As a sort of TL;DR: it's basically like selection sort but instead of selecting the sort-compliant choice among the remaining ones, you ask the RNG and pick a random one.

duskwuff

4 days ago

However, note that using a random function as the comparator for a sort function does not generally result in an unbiased shuffle.

Sanzig

4 days ago

Do you? Modern CPUs have had built-in TRNGs for years.

mistercow

3 days ago

There’s an almost mystical belief among certain tech and science journalists that computers are bad at randomness, and it’s really bizarre, and in my opinion, pretty harmful.

procaryote

4 days ago

A lot of problems are pretty hard if you insist on doing zero research

mmmpetrichor

4 days ago

This became a hot discussion issue in magic the gathering online (MTGO). I always felt my shuffles in MTGO felt different somehow than my offline paper shuffles. It's hard to know for sure when its all closed source. I know a lot of people were suspicious though.

IncreasePosts

4 days ago

Closed source doesn't need to stop you - even if a server was dealing out the cards you can still do a randomness test on them once you gather enough deals, but you would probably need millions of hands of data to do the analysis (see: dieharder tests)

kittikitti

4 days ago

I've run TRNG's to create truly random numbers that can be audited and certified by the NSF. Hardware like HSM's and TPM's were convenient sources. I just have to wait until a Big Tech gatekeeper propagates this method. Who knows? Maybe even the temperature parameter in language models could find some value in it.

insaider

4 days ago

Lame clickbait title. TLDR; shuffling algorithm's have improved since the 90s...

defrost

4 days ago

Really?

  The original Fisher–Yates shuffle was published in 1938 by Ronald Fisher and Frank Yates in their book Statistical tables for biological, agricultural and medical research.
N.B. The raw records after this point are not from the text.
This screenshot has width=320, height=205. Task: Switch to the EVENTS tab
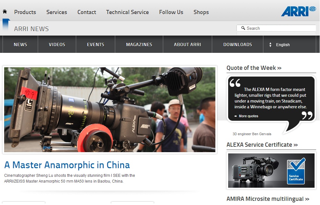96,45
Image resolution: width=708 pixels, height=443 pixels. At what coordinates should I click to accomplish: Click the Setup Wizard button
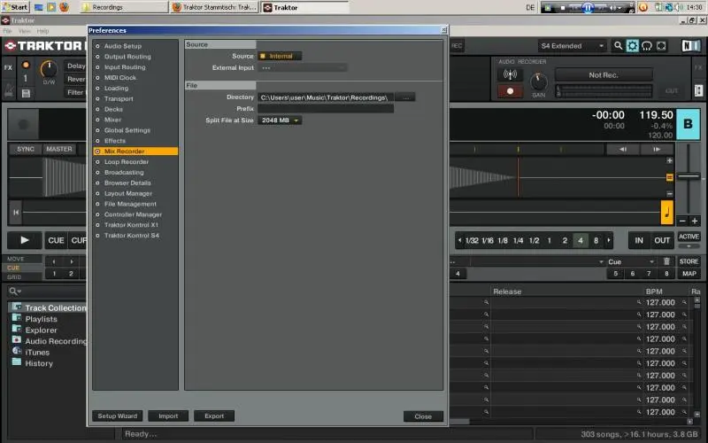(119, 416)
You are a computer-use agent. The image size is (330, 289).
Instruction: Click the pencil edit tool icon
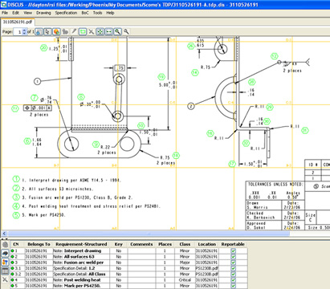74,31
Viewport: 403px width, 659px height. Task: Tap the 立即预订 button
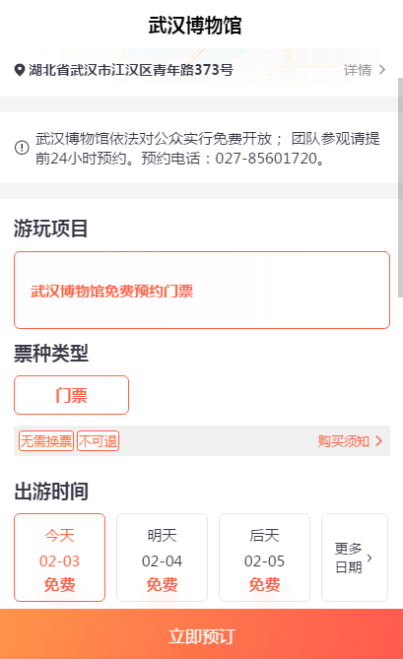202,633
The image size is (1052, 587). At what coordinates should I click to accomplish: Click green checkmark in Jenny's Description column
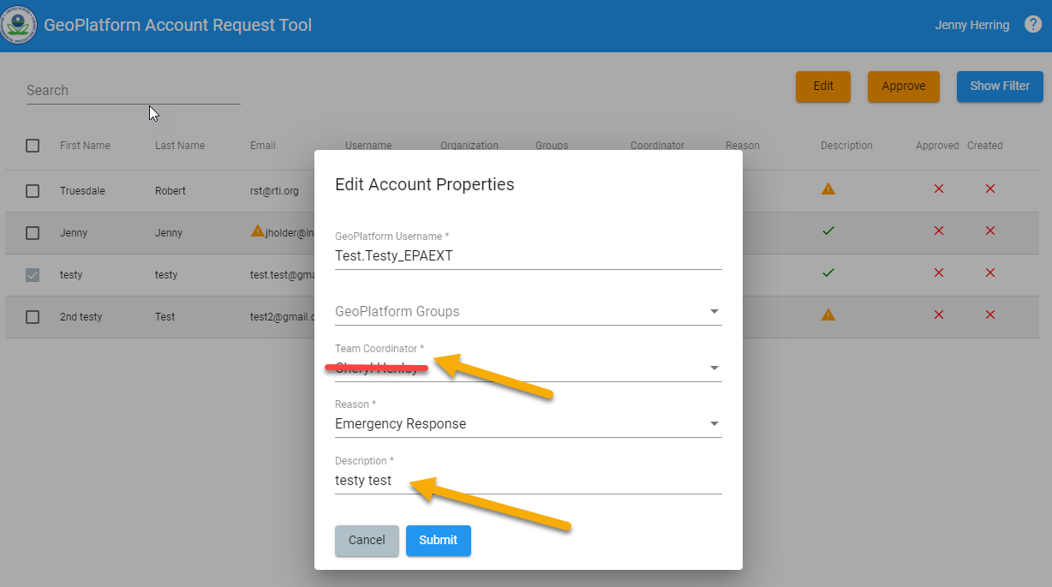coord(828,231)
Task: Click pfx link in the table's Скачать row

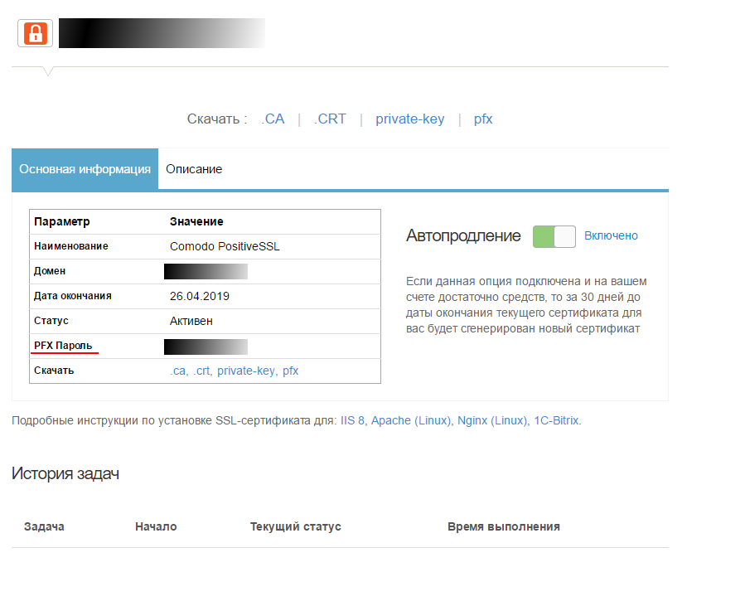Action: pos(290,371)
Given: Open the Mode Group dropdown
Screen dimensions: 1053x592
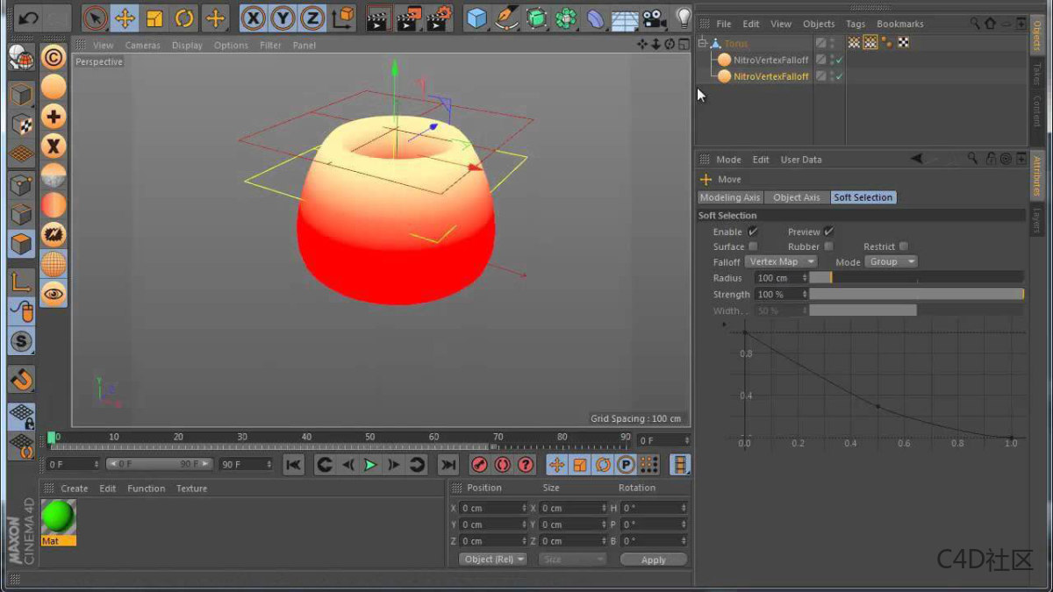Looking at the screenshot, I should coord(891,261).
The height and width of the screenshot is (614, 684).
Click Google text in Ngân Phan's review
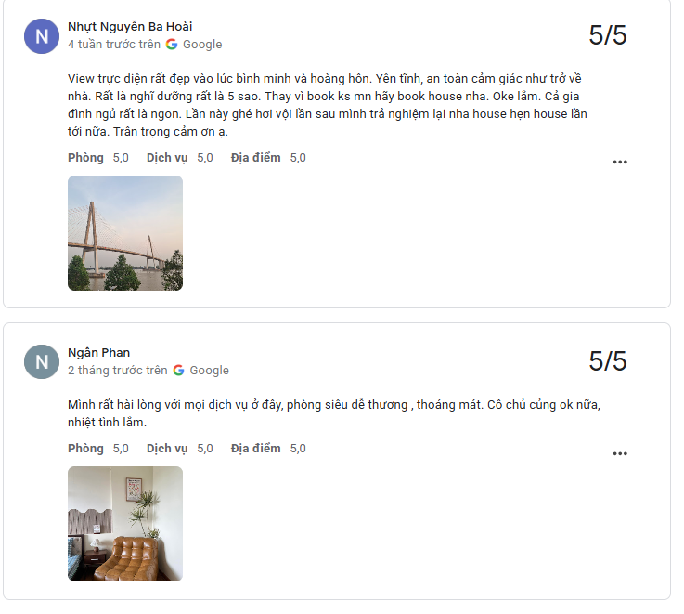click(x=210, y=371)
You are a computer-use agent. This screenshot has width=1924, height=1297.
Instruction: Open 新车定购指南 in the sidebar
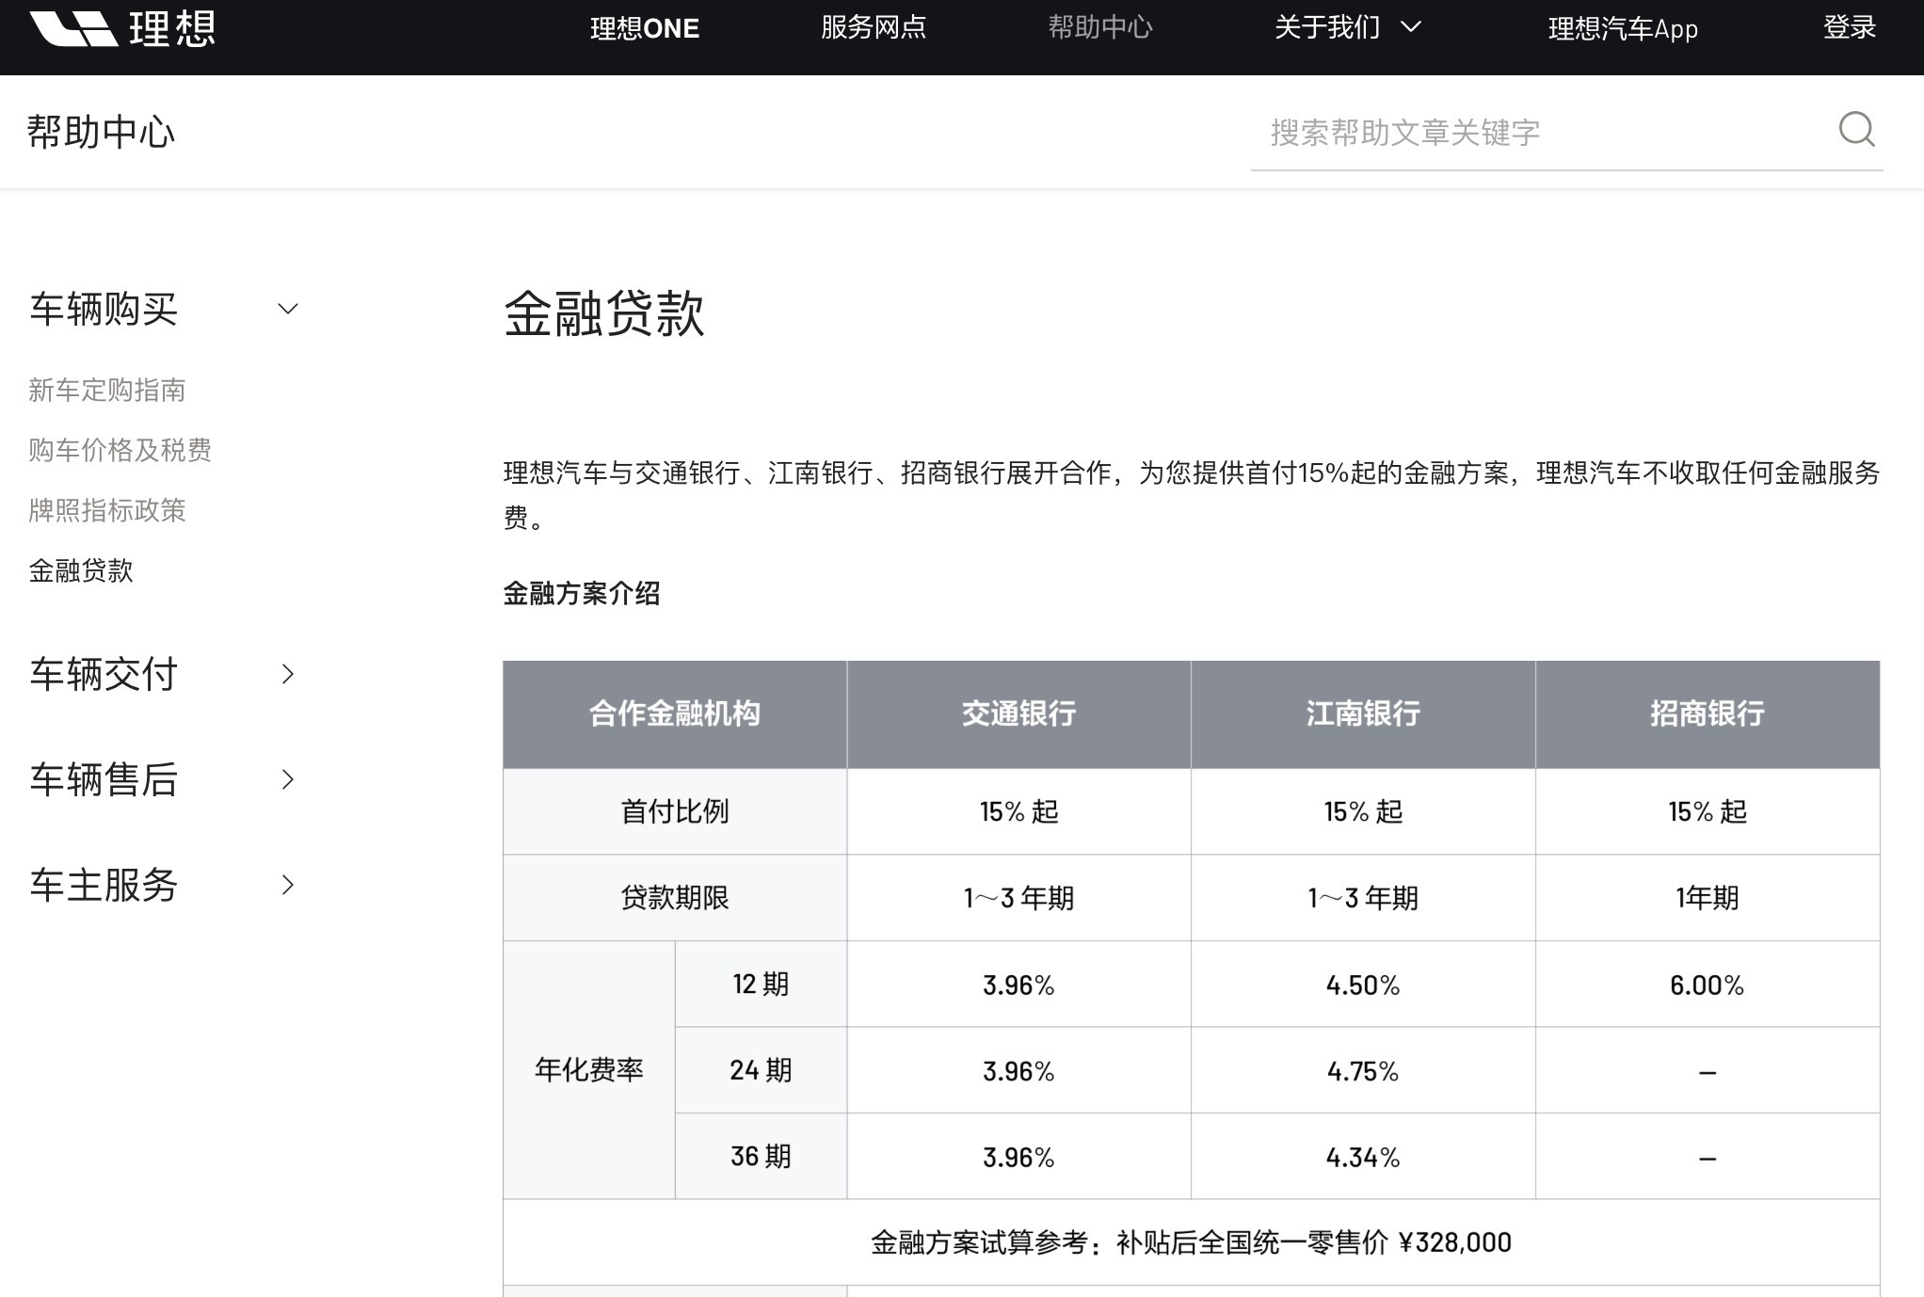(107, 390)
   The modern version of the Fisher–Yates shuffle, designed for computer use, was introduced by Richard Durstenfeld in 1964. It is also known as the Knuth shuffle after Donald Knuth who popularized it in Volume Two of The Art of Computer Programming (1969)
~ https://en.wikipedia.org/wiki/Fisher%E2%80%93Yates_shuffle

Picking a bad algorithm, as they did here in this example from the 1990's is timeless.

Good shuffle algorithms existed then, and had existed since the 1930s.